5. A diferencia de casi todos los directores de melodramas, ni se identificaba o solidarizaba con los personajes ni era un moralista: el título español de Leave Her to Heave, Que el cielo la juzgue, podía ser el lema que preside toda su carrera.
6. Esta falta de "empatía" con los protagonistas no debe confundirse con la indiferencia. Quizá su postura se aproxime más a la de un Mikio Naruse o un Roberto Rossellini de lo que a primera vista pueda parecer.
7. La ironía soterrada que puede detectarse en algunos de los (inesperados o previsibles) giros dramáticos de sus películas no suele ponerla él, sino que se deduce de la misma contemplación objetiva del desarrollo de la trama, ni va dirigida a los personajes (más bien, se diría, a la febril imaginación masoquista o sádica de los guionistas).
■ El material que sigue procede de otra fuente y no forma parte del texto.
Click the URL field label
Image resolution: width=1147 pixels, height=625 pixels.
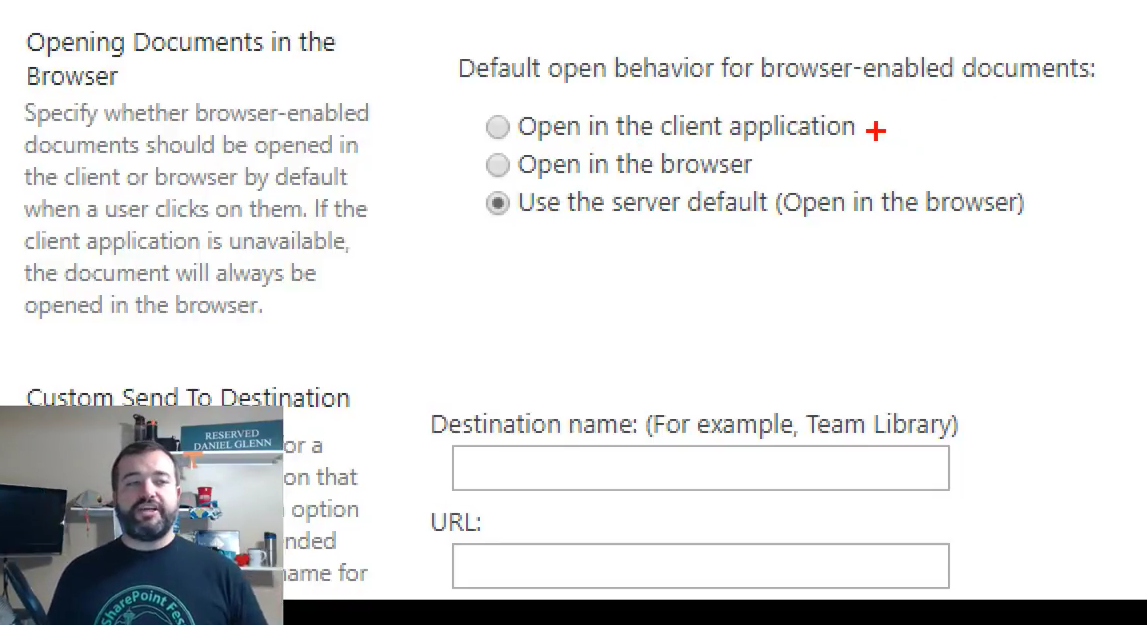456,522
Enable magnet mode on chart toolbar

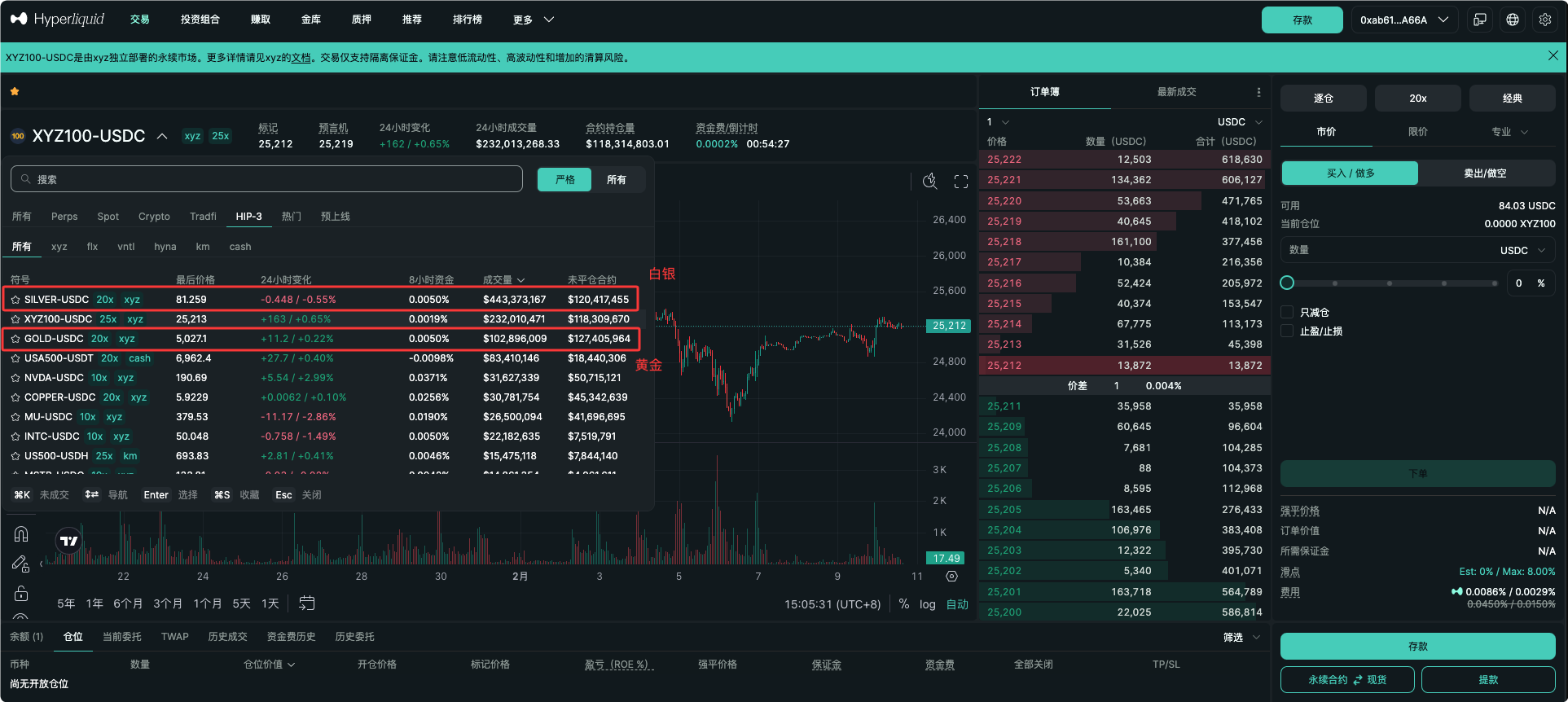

8. Su sobriedad habitual no debe confundirse con ausencia de personalidad, de ideas o de estilo. Todo en su cine parece extremadamente deliberado, medido y calculado. La propia precisión espacial y narrativa excluyen cualquier intervención de la casualidad y tienden a descartar la improvisación, incluso cuando reescribía los guiones durante el rodaje: parece obvio que cuando llegaba a rodar por la mañana tenía todo perfectamente decidido.
En “John M. Stahl”, edición a cargo de Valeria Ciompi y Miguel Marías. San Sebastián-Madrid : Festival Internacional de Cine-Filmoteca Española, septiembre de 1999.